Data items:
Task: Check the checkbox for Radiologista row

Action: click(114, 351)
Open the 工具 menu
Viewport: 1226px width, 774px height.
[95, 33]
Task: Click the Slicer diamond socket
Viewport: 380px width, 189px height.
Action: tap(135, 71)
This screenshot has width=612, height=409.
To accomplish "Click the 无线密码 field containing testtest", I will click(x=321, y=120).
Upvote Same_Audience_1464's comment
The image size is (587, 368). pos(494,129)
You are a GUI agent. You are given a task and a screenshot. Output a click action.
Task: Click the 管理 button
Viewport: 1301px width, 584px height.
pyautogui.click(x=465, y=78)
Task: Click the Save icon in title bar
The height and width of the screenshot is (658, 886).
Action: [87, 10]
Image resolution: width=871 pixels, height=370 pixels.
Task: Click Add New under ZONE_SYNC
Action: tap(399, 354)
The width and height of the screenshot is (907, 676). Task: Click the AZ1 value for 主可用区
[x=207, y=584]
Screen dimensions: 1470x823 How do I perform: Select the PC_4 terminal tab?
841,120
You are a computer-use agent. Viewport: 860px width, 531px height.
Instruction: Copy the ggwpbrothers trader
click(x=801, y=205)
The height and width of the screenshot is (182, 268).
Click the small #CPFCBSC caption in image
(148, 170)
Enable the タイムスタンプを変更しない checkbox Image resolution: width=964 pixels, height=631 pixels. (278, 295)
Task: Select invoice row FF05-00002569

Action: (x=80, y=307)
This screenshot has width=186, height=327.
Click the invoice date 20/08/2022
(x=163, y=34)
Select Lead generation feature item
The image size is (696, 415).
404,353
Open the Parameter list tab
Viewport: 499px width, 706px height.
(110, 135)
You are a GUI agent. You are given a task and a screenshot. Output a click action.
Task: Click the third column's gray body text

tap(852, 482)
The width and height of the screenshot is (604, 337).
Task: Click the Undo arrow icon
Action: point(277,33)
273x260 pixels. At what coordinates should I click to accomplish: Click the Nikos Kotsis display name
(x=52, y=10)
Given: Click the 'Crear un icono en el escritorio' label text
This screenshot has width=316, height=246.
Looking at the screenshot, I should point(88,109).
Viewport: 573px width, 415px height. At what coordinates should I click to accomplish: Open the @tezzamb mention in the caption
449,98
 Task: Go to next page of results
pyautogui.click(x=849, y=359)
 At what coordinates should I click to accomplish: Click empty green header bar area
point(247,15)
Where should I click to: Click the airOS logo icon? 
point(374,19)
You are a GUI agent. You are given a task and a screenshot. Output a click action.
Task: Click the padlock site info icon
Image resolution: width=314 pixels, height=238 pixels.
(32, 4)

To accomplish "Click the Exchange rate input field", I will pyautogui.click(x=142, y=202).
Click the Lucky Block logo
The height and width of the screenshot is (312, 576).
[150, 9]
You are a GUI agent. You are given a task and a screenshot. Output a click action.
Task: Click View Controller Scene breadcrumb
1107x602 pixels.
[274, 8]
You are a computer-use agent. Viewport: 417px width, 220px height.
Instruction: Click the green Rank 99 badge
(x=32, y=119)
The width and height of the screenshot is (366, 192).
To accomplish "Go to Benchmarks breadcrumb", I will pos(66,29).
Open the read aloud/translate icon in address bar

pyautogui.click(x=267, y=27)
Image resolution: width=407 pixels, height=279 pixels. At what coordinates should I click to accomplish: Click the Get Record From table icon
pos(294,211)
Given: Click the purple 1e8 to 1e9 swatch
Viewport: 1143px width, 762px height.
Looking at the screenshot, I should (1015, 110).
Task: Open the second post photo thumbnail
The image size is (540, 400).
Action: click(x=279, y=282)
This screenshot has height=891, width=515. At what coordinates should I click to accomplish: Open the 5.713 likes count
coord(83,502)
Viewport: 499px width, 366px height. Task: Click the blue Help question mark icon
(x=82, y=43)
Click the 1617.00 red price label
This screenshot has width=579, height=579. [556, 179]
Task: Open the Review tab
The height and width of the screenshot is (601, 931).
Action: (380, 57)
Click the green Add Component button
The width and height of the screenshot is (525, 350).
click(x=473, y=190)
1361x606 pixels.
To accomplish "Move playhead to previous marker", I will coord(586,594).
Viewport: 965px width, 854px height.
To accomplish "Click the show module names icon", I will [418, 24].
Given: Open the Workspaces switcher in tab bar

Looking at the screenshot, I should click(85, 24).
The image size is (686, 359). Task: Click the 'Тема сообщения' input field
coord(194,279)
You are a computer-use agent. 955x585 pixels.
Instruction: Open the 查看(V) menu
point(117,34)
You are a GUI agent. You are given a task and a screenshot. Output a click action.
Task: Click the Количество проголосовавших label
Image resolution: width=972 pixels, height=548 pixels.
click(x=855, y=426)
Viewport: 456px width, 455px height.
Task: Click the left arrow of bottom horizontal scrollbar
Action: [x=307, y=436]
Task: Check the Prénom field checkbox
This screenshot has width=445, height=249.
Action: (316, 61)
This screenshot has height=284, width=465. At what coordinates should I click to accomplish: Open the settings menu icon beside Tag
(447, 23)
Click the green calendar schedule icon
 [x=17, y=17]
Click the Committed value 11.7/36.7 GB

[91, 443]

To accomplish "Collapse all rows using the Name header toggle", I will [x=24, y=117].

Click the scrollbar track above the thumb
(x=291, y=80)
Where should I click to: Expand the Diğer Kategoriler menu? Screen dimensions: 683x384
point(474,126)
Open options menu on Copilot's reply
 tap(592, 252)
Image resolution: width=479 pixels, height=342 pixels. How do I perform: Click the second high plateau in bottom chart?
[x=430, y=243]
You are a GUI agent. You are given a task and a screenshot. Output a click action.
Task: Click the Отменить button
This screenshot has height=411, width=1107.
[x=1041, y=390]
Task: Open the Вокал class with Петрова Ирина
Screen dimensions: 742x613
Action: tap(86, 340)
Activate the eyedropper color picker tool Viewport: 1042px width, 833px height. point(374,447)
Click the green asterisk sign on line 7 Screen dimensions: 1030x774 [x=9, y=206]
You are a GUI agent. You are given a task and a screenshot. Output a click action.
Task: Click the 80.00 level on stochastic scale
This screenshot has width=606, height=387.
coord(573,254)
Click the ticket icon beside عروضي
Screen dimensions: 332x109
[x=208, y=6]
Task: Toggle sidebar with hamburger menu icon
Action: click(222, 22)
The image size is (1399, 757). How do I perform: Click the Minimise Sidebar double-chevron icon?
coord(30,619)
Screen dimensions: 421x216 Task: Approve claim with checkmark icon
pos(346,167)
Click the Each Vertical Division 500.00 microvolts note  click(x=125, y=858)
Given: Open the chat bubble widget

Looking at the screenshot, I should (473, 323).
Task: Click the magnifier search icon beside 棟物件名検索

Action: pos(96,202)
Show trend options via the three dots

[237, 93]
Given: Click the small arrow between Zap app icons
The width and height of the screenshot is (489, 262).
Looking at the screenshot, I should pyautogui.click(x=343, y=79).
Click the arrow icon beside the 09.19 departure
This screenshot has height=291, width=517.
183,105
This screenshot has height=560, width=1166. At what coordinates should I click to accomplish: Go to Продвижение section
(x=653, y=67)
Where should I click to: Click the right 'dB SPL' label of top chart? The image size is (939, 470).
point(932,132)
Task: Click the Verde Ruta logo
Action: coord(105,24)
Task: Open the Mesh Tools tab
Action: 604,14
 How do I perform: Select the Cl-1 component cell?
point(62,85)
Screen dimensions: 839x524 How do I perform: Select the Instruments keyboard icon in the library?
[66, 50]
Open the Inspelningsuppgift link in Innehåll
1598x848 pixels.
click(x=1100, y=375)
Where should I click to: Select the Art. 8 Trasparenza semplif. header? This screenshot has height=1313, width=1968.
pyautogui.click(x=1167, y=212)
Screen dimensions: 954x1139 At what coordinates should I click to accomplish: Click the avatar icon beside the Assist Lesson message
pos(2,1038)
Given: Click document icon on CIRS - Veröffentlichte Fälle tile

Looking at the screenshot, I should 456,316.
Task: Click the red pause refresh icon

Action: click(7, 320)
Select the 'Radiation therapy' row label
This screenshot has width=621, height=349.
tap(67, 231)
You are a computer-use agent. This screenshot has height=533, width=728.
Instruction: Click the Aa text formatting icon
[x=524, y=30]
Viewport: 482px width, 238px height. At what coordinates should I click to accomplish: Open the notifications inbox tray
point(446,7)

**EXERCISE BRIEF:** Report how many lines in the rows above contain the string "chart", with case counting. Give only the number.

**EXERCISE RESULT:** 2